Now, let’s take a look at relative AD performance. To be technical, AD is nominal GDP (NGDP) when inventory levels are static (i.e. nominal Final Sales of Domestic Product). Thus for all intents and purposes AD is virtually identical to NGDP. The following is a graph of the NGDP of the four big advanced currency areas with NGDP indexed to 100 in 2008Q2, that is, before large scale monetary base expansion started in September 2008.
Note that the U.K. led in relative NGDP growth from 2009Q3 through 2011Q3 with the sole exception of 2011Q2. The U.K. also led in relative monetary base growth from June 2009 through January 2011 and relative money supply growth from July 2009 through August 2011. And as previously noted the U.K. had the most contractionary fiscal policy in 2010 and 2011.
The U.S. has led in relative NGDP growth since 2011Q4. The U.S. also led in relative monetary base growth from February 2011 through January 2012 and has led in relative money supply growth since September 2011.And as previously noted the U.S. has had the most contractionary fiscal policy starting with calendar year 2012.

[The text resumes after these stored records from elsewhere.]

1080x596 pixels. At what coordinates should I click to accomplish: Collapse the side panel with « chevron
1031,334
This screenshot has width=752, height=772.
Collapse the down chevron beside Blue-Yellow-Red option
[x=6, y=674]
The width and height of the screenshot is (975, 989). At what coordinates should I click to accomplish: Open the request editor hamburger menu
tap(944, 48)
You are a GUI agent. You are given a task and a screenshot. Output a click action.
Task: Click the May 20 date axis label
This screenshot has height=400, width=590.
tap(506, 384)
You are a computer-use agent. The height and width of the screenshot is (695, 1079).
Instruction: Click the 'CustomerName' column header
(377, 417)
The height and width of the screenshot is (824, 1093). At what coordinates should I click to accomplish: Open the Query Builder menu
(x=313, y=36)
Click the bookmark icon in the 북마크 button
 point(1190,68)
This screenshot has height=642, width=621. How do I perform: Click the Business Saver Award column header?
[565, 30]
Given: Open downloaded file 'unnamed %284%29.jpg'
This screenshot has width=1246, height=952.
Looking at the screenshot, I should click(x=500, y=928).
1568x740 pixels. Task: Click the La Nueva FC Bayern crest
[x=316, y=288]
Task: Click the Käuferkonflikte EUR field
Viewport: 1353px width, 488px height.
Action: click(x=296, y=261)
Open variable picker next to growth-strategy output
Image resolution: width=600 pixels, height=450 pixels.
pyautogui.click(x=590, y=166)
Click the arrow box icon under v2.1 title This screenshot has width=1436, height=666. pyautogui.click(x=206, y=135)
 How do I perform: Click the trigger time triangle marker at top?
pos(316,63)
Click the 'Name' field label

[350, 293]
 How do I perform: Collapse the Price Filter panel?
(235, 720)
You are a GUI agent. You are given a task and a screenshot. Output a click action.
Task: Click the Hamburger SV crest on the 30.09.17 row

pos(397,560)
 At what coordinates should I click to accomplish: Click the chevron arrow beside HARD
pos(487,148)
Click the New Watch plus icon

Japan has ranked last in relative NGDP growth throughout. Japan has also ranked last in relative monetary base growth with the exception of March through August 2011 and since April 2013, and Japan has ranked last in relative money supply growth throughout with the sole exception of June 2010. And as previously noted Japan has had the most expansionary fiscal policy throughout.
I believe in this particular instance the facts speak for themselves: It´s mostly about monetary policy.